Nos projets de tourisme dans vos parages me paraissent dans l’eau, dans l’eau de pluie. Je le déplore, car j’ai bien rarement, hélas ! le plaisir de vous voir et d’échanger quelques idées avec vous à l’ombre de votre barbe.
Avez-vous musiqué ce poème de Guérin[1] dont vous m’aviez parlé ? Je serais bien content de gueuler cela. Les œuvres capables de m’intéresser ne sont pas nombreuses, ah ! non, et d’autre part, j’ai tellement remué mon Bach, mon Beethoven et mon Schumann, que je me demande avec terreur si j’aime encore la musique
Quand on a fait le tour des idées, on se sent un peu las. C’est ce qui m’arrive avec ma déplorable aptitude aux idées générales et je voudrais bien vivre ma 39e année dans le XXXe siècle. Malheureusement, pas moyen. Obligé de tourner toujours dans le même cercle jusqu’à l’ultime crevaison.

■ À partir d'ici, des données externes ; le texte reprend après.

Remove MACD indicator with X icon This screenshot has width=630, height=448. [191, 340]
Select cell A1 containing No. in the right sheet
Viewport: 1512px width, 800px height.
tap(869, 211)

Avez-vous des tuyaux sur ce qu’on appelle le quatuor nouvel[2], et avez-vous entendu ce nouvel oiseau, la quinte, ou plutôt la quarte de viole ? Il pourrait y avoir du nouveau là pour une oeuvre de musique de chambre.
J’espère que votre femme et vos enfants vont bien. Présentez je vous prie, mes hommages respectueux à Madame Ropartz, et croyez à ma vieille affection.
A. Magnard
[1] Cf. la lettre à G. Ropartz du 1er février 1902.
[2] A. Magnard semble désigner par cette formule la Société d’instruments anciens fondée par H. Casadesus en 1901, comportant un quatuor de Violes auquel était associé un clavecin. Conseillés par C. Saint-Saëns, appuyés par G. Fauré, et d’autres musiciens, H. Casadesus et son ensemble donnèrent des concerts en France et à l’étranger de 1901 à 1959.